┏━━

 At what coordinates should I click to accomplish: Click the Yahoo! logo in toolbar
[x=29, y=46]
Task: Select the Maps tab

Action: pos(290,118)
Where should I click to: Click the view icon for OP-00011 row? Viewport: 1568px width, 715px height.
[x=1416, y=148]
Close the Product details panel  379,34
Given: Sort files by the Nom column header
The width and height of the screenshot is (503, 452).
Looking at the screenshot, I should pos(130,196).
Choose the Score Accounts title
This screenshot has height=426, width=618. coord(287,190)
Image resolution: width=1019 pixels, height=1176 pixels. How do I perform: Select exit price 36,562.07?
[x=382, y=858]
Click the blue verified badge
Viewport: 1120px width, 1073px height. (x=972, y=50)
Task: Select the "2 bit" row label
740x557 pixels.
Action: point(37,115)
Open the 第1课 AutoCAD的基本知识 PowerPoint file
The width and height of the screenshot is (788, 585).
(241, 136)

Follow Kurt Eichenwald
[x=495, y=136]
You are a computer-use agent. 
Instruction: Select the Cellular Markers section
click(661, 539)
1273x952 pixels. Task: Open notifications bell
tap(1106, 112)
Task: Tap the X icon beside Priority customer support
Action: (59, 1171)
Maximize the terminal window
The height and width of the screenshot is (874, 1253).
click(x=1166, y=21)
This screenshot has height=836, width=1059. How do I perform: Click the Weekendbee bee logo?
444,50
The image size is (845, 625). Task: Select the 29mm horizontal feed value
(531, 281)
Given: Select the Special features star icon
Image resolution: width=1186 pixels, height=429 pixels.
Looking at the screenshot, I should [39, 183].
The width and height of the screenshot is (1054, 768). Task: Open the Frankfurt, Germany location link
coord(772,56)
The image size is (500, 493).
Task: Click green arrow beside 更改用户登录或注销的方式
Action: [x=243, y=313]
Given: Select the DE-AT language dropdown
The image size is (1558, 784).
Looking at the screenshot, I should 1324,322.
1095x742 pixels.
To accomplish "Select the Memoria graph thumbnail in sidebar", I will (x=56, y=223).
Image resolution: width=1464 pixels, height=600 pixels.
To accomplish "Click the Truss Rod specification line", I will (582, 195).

┗━━

- BRIEF
The response should be an exact copy of the lines from the one with "Given: Select the DE-AT language dropdown" through the end of the data, with no other text.

- ANSWER FOR THE TASK
Given: Select the DE-AT language dropdown
The image size is (1558, 784).
Looking at the screenshot, I should 1324,322.
1095x742 pixels.
To accomplish "Select the Memoria graph thumbnail in sidebar", I will (x=56, y=223).
Image resolution: width=1464 pixels, height=600 pixels.
To accomplish "Click the Truss Rod specification line", I will (582, 195).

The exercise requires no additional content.